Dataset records
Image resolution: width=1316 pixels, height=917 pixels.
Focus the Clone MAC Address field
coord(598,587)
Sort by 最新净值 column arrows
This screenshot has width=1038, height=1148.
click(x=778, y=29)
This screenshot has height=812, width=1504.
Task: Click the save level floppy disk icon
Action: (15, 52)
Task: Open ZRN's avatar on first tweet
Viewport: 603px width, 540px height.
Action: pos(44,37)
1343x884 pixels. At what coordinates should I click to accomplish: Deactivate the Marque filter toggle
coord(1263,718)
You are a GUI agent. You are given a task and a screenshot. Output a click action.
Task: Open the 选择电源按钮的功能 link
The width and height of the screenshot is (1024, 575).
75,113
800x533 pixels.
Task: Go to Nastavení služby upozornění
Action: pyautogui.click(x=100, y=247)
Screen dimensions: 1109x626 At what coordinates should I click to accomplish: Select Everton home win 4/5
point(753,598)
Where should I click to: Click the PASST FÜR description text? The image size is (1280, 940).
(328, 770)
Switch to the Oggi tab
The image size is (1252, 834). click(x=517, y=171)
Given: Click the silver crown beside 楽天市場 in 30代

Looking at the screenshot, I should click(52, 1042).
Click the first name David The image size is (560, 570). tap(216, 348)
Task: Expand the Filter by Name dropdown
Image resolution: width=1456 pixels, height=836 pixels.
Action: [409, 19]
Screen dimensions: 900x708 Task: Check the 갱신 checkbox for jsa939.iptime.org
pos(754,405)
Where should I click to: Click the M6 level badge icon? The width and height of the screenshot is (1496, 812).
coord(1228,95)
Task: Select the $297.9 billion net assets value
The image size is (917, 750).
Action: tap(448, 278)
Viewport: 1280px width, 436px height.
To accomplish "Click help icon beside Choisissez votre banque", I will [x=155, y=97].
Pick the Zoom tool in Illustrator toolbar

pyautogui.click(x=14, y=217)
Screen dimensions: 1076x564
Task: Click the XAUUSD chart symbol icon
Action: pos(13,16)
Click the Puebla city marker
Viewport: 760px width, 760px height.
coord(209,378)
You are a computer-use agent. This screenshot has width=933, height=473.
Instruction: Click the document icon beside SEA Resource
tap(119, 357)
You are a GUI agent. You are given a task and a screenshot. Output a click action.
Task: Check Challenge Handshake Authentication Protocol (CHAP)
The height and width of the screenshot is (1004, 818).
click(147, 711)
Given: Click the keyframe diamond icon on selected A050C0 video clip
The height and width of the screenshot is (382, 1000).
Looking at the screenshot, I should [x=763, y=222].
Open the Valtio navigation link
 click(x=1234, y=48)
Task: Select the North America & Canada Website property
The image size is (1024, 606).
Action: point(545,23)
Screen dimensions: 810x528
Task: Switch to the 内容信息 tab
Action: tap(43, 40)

Exercise details —
The lines above from the one containing "Where should I click to: Click the PASST" through the one containing "Given: Click the keyframe" are to be set down exactly, and no others.

Exercise solution —
Where should I click to: Click the PASST FÜR description text? The image size is (1280, 940).
(328, 770)
Switch to the Oggi tab
The image size is (1252, 834). click(x=517, y=171)
Given: Click the silver crown beside 楽天市場 in 30代

Looking at the screenshot, I should click(52, 1042).
Click the first name David The image size is (560, 570). tap(216, 348)
Task: Expand the Filter by Name dropdown
Image resolution: width=1456 pixels, height=836 pixels.
Action: [409, 19]
Screen dimensions: 900x708 Task: Check the 갱신 checkbox for jsa939.iptime.org
pos(754,405)
Where should I click to: Click the M6 level badge icon? The width and height of the screenshot is (1496, 812).
coord(1228,95)
Task: Select the $297.9 billion net assets value
The image size is (917, 750).
Action: tap(448, 278)
Viewport: 1280px width, 436px height.
To accomplish "Click help icon beside Choisissez votre banque", I will [x=155, y=97].
Pick the Zoom tool in Illustrator toolbar

pyautogui.click(x=14, y=217)
Screen dimensions: 1076x564
Task: Click the XAUUSD chart symbol icon
Action: pos(13,16)
Click the Puebla city marker
Viewport: 760px width, 760px height.
coord(209,378)
You are a computer-use agent. This screenshot has width=933, height=473.
Instruction: Click the document icon beside SEA Resource
tap(119, 357)
You are a GUI agent. You are given a task and a screenshot. Output a click action.
Task: Check Challenge Handshake Authentication Protocol (CHAP)
The height and width of the screenshot is (1004, 818).
click(147, 711)
Given: Click the keyframe diamond icon on selected A050C0 video clip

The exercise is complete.